Awesome indeed.  It would have been a beautiful pen in the butterscotch, but getting the pearlescent white is quite a pleasant surprise!


----------



## stolicky (Apr 3, 2010)

Maybe in 60-80 years it will become butterscotch again?

I do like the swirl.


----------



## Gary Max (Apr 3, 2010)

Heck-------does that mean your going to raise the price of the blanks you have for sale??????????
I have never seen that color combination before--------I would be very proud of it also.
For all you folks who keep asking how do you get top money for a pen----this is your answer.


----------



## BRobbins629 (Apr 3, 2010)

Nice either way. Maybe in another 60-80 years, the pen will turn back to butterscotch.


----------



## Rfturner (Apr 3, 2010)

I love that combination. That looks great.

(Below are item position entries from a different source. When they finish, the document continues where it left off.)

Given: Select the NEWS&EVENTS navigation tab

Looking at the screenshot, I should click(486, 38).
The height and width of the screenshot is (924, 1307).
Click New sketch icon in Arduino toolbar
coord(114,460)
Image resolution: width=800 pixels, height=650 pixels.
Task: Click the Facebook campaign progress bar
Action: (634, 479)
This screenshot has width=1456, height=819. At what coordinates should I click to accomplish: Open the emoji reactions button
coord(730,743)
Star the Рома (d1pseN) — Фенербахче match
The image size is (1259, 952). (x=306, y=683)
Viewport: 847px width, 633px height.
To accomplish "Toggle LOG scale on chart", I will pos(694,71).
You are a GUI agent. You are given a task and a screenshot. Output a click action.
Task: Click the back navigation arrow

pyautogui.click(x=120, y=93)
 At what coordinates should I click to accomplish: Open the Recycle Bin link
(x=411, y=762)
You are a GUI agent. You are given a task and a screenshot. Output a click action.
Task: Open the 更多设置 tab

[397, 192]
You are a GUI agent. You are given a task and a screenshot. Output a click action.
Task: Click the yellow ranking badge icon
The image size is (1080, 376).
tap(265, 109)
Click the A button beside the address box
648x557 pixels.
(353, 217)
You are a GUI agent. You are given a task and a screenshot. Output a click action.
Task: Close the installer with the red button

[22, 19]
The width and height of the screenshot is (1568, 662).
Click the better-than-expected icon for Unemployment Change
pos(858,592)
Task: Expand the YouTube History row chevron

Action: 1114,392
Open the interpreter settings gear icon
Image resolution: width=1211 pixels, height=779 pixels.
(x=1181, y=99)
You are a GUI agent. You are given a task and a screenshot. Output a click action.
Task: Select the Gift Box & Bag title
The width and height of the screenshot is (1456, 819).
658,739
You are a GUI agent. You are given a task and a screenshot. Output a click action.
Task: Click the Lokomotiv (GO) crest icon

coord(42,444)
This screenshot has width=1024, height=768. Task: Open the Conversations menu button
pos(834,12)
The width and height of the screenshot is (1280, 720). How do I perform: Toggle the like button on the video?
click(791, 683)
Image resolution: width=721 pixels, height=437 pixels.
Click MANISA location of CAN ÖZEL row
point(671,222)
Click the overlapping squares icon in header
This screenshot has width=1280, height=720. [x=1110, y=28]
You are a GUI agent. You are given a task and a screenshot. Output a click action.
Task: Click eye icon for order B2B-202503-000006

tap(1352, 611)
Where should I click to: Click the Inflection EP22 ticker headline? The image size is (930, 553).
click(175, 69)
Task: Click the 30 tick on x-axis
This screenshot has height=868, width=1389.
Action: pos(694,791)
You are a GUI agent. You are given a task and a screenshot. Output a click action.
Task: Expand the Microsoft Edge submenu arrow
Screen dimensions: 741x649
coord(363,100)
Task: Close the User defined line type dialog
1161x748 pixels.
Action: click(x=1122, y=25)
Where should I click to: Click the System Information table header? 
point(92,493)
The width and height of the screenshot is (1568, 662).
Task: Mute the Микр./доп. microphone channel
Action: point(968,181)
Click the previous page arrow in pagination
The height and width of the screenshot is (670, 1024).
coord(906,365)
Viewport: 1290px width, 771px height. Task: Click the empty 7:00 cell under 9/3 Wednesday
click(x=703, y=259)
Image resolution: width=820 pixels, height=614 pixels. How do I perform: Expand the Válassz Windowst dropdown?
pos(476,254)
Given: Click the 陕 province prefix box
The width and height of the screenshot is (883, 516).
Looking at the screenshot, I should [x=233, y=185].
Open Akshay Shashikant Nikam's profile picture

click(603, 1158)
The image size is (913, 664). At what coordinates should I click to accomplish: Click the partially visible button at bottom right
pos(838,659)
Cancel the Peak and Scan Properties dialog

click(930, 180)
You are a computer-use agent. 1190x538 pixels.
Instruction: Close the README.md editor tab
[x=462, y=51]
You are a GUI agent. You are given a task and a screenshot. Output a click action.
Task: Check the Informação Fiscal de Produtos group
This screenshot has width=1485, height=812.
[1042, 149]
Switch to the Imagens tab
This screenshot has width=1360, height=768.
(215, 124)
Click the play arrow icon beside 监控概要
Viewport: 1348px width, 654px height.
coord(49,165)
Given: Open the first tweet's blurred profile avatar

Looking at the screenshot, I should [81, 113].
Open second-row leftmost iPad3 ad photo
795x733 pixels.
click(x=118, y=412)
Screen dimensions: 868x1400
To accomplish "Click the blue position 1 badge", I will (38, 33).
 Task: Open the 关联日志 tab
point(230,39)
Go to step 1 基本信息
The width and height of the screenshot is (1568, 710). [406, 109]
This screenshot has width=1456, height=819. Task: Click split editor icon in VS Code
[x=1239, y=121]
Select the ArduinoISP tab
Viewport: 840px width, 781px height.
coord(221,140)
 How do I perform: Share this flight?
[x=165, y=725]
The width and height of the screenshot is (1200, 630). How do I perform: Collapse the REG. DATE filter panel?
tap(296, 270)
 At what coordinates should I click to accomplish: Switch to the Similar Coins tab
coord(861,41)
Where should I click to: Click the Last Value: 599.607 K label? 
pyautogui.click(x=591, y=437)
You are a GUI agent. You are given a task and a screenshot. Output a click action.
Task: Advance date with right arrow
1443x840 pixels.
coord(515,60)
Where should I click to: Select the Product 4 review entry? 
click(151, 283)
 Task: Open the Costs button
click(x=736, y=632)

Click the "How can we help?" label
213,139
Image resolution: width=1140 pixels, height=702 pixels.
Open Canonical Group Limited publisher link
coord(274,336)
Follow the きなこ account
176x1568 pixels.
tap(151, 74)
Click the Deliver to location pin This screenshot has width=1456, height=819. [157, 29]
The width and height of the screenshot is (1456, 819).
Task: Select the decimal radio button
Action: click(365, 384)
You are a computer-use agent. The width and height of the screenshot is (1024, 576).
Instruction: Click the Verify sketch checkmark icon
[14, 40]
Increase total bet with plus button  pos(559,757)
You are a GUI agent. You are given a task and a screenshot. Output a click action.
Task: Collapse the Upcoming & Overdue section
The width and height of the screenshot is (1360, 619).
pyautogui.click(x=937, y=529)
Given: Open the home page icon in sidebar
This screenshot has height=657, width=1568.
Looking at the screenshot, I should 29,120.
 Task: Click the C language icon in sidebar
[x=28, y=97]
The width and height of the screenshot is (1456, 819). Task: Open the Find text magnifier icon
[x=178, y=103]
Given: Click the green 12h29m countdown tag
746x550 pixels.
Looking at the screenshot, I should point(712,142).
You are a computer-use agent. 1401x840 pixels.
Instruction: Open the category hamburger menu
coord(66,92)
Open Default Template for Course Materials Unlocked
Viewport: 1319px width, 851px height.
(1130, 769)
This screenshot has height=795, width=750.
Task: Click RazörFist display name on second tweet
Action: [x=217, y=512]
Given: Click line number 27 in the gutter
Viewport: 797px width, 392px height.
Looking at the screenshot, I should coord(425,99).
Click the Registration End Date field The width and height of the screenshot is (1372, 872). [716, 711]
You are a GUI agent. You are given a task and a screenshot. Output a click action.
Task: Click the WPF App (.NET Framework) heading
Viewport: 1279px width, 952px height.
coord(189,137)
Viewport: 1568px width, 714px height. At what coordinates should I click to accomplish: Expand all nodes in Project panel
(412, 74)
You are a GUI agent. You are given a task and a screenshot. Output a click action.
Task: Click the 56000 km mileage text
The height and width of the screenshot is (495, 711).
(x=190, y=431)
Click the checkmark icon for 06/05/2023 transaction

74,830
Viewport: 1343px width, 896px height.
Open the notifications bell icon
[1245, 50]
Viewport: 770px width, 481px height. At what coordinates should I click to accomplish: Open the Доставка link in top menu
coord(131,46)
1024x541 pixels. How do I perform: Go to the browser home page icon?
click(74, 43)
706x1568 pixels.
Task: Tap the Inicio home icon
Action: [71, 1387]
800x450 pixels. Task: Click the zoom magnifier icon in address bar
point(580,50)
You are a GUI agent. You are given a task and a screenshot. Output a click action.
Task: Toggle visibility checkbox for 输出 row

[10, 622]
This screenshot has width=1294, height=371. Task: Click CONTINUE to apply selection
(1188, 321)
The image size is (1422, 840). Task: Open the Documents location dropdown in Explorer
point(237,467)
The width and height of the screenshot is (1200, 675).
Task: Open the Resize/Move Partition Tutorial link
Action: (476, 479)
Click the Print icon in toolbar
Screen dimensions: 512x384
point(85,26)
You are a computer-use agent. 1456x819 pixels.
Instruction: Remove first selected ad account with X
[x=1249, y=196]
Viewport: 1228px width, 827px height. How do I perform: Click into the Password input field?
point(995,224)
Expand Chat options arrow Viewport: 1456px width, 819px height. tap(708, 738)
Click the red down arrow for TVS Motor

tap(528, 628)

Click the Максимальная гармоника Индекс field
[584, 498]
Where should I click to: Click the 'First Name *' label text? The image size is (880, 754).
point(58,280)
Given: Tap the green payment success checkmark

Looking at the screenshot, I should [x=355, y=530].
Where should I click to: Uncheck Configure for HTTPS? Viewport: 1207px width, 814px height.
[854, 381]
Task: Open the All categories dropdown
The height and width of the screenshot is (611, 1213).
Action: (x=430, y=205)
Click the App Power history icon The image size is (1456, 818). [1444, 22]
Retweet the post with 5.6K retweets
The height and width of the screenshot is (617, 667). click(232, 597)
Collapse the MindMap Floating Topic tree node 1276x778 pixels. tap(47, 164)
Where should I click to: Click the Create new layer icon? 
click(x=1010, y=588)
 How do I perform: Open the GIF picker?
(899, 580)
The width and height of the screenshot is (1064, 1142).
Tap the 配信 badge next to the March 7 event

I think that if it was butterscotch it would have over powered the pen components a little.


----------



## Toni (Apr 3, 2010)

Gorgeous Color!!


----------



## Stevej72 (Apr 3, 2010)

Beautiful pen!


----------



## OKLAHOMAN (Apr 3, 2010)

Thanks all for the positive comments. Gary I gave it some thought but instead of raising the price I just might close the ad. Wait till you see what they look like with the blanks painted.:biggrin::wink::wink::tongue:....


----------



## JimB (Apr 3, 2010)

What a nice surprise you had. Beautiful pen.


----------



## CaptG (Apr 3, 2010)

Another tremendous looking creation.  Keep 'em coming Roy.


----------



## Ligget (Apr 3, 2010)

Awesome pen Roy, kit and blank marriage is perfect!


----------



## hewunch (Apr 3, 2010)

nice work. Can't wait to see a painted one.


----------



## Jgrden (Apr 3, 2010)

OKLAHOMAN said:


> You never know what your getting when acquiring some 60-80 year old Bakelite. I thought I had Butterscotch swirl but after turning off the old patina it was a beautiful creamy white swirl:biggrin:. The pen is make from the rod of bakelite its sitting on. Painting the inside of the blank after drilling would give it some great effects. All comments welcome, good, bad or ?
> Let this pen





let this pen set for 80 years to see if it turns butterscotch.


----------



## boxerman (Apr 3, 2010)

Very nice pen


----------



## NewLondon88 (Apr 4, 2010)

LOL .. Nice to be able to see how it will age over time..
.. wouldn't be embarrassed to put that in my pocket.. not at all!


----------



## skiprat (Apr 4, 2010)

I think it looks better now and a better match to the kit too. Looks like the classic Wedding Pen. 
How deep was the dirt/patina? I might be inclined to try and seal the fresh colour with CA.
Looks really beautiful Roy:biggrin:


----------